EXCERPTS:
"Our national frustration continues to rise with each new drop of BP oil that leaks into the Gulf of Mexico. Everyone knows we can't legislate away environmental risks without consigning ourselves to the Stone Age. What's needed going forward is a comprehensive legal strategy that addresses the risks though a combination of regulation before the fact and tort liability (and criminal sanctions where appropriate) afterwards.
Tort remedies are essential to protect people (and their property) who do not have contractual relations with defendants from harms such as air and water pollution. The legal system should never allow self-interested parties to keep for themselves all the gains from dangerous activities that unilaterally impose losses on others—which is why the most devout defender of laissez-faire must insist, not just concede, that tough medicine is needed in these cases. The fundamental question here is one of technique: What mix of before and after sanctions will do the job at the lowest cost?
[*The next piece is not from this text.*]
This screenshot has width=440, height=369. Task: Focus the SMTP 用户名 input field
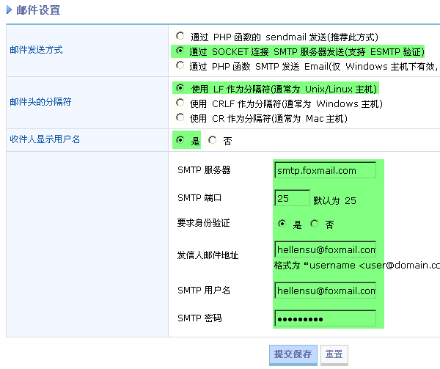coord(325,291)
The first element in the mix is a no-nonsense liability system that fastens full responsibility on the parties who run dangerous operations, no excuses allowed. Accordingly, we have to be especially wary of statutory caps on tort damages, including the current law, under which, in the case of the oil industry, the "total of liability . . . with respect to each incident shall not exceed for an offshore facility except a deepwater port, the total of all removal costs plus $75,000,000." That $75 million is chicken feed. Fortunately, the law removes that cap if the incident was caused by "the gross negligence or willful misconduct" of any party, or its failure to comply with any "applicable Federal safety, construction, or operating regulation."
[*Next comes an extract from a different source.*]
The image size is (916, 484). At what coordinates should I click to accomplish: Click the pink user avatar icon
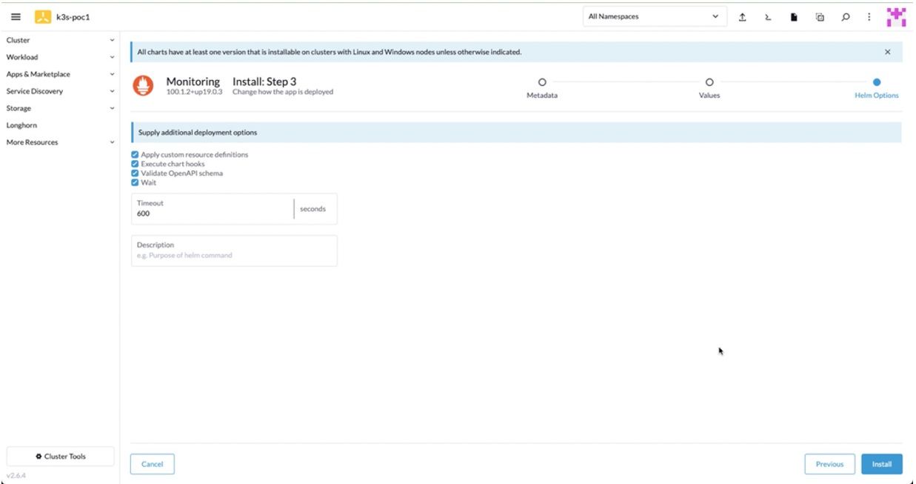[x=896, y=17]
BP has waived the cap by expressing its willingness to pay "any legitimate claim." No surprise here, especially as the evidence to date suggests the cap will be blown off precisely because of the two exceptions. But we'd all be much better off if there were no statutory liability cap and if operators both big and small were required to purchase insurance—amounting to the tens of billions if necessary—when they operate in dangerous waters or terrains.
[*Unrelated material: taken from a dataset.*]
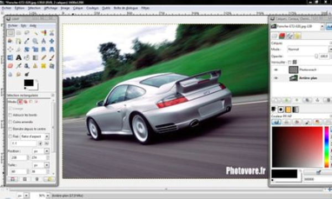Select the Free Select lasso tool
This screenshot has height=199, width=332.
tap(27, 33)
A tough liability system does more than provide compensation for serious harms after the fact. It also sorts out the wheat from the chaff—so that in this case companies with weak safety profiles don't get within a mile of an oil derrick. Solid insurance underwriting is likely to do a better job in pricing risk than any program of direct government oversight. Only strong players, highly incentivized and fully bonded, need apply for a permit to operate. This logic also suggests that the Price Anderson Act's $375 million cap on damages for each responsible party to cover incidents at a nuclear power facilities should be rethought.
Tort liability does not preclude direct government safety inspection and regulation, especially in the Gulf of Mexico, where the government itself leases the drilling rights. So by all means work hard to make these better. Just be skeptical that this or any other presidential administration will reform the Department of Interior's hapless Minerals Management Service.
The rash decision of the Obama administration to shut down for six months all drilling in over 500 feet of water highlights the converse risk of regulatory overreaction. Why impose a ban on competitors with better safety records? Why extend it to relatively shallow waters?